A New York Times investigation on the kinds of weapons that the Israel Air Force uses in Mawasi indicated that it sometimes uses one-ton bombs. The explosions cause huge damage and create 15-meter-diameter craters. The U.S. administration has delayed deliveries of these bombs to Israel in recent months, due to allegations that they cause extensive environmental damage and kill civilians.
Three days before a strike that killed 23 people, two children were killed. Two weeks before that, eight people were killed, all from the Abu Taha family. Another attack was reported that same day which targeted a rocket launcher that Hamas had apparently situated there, and killed a child. In November, the IDF hit the zone at least five times. Palestinians reported that 52 people were killed in November. OCHA found that 34 people, including 10 children, were killed in five strikes in the two weeks before December 5. A mother and her two daughters were killed in one of them.
On November 30, Doctors Without Borders staff who run a clinic in Mawasi learned that the IDF was about to strike the area. It announced that it had not received an official announcement from the IDF and learned about the strike from residents. "We had only minutes to flee," said an employee. "The explosion was huge and afterwards we found the facility with destroyed equipment." The Abu Taha family was reportedly killed in the same strike.
"The use of heavy weapons in areas which the Israeli authorities have declared to be safe is further proof of the gross disregard for Palestinian lives and humanitarian law," the organization stated. "They told us to go to Mawasi, so we came to Mawasi and settled here," one of the dispossessed told AFP about Israel's intentions, adding, "The area was bombed without prior warning."
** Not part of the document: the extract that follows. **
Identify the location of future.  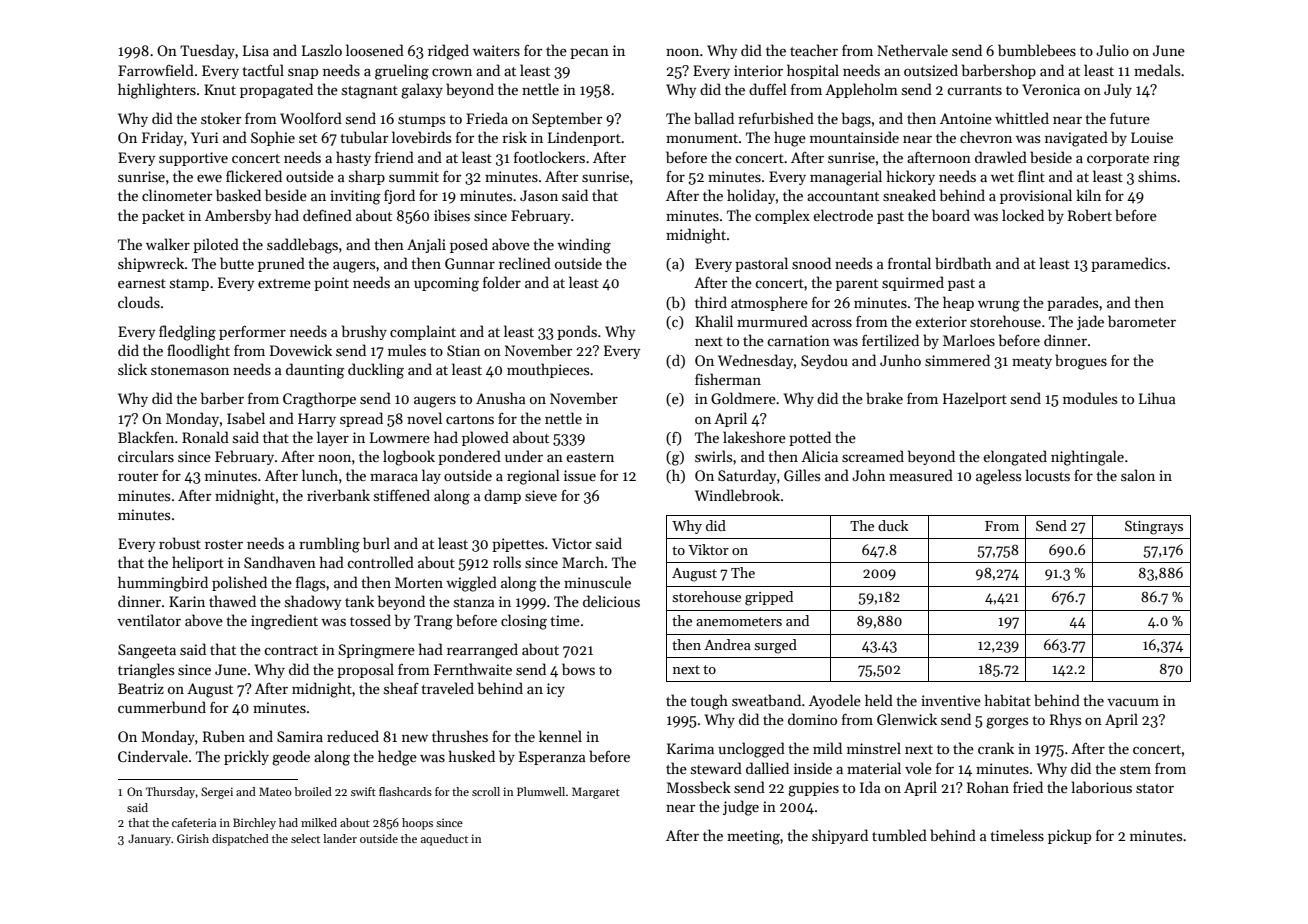
(1130, 118).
The IDF says that the humanitarian zones are "the safest of the zones where the army operates against terrorist organizations." Indeed, despite the increase in strikes, the number of dead in built-up areas is far higher than in the humanitarian zones. Nonetheless, aid organizations say that bombings in the humanitarian zones cause many Gazans to stay in their homes in northern Gaza, despite the risk. Gazans post on social media saying that if they are doomed to die anyway, they prefer to die with honor in their homes rather than be refugees in tents.
Senior UN officials continue to warn against the loss of public order in Gaza, which prevents them from distributing food and humanitarian aid to the residents. On Saturday, Muhannad Hadi, the UN Humanitarian Coordinator for the Occupied Palestinian Territory, announced that last week a World Food Program 70-truck food convoy was again looted after leaving Kerem Shalom crossing and most of its contents were stolen.
Around the same time as that attack, another World Food Program convoy was ambushed after leaving Kissufim. Four of the five trucks were looted. These attacks occurred despite announcements in recent days of an initiative by Gaza's largest clans that they would act against the looting of aid.
The IDF said, "Hamas is systematically exploiting the humanitarian zones. The zones to which the population was evacuated following IDF warnings are safer than the areas where the IDF operates against terrorist organizations. They do not grant immunity to terrorists and the IDF will continue to operate against terrorist organizations wherever they are found, while complying with rules of international law and reducing harm to [civilians]. The cases specified by the letter are under examination and will be referred to the relevant examination and investigative mechanisms if necessary."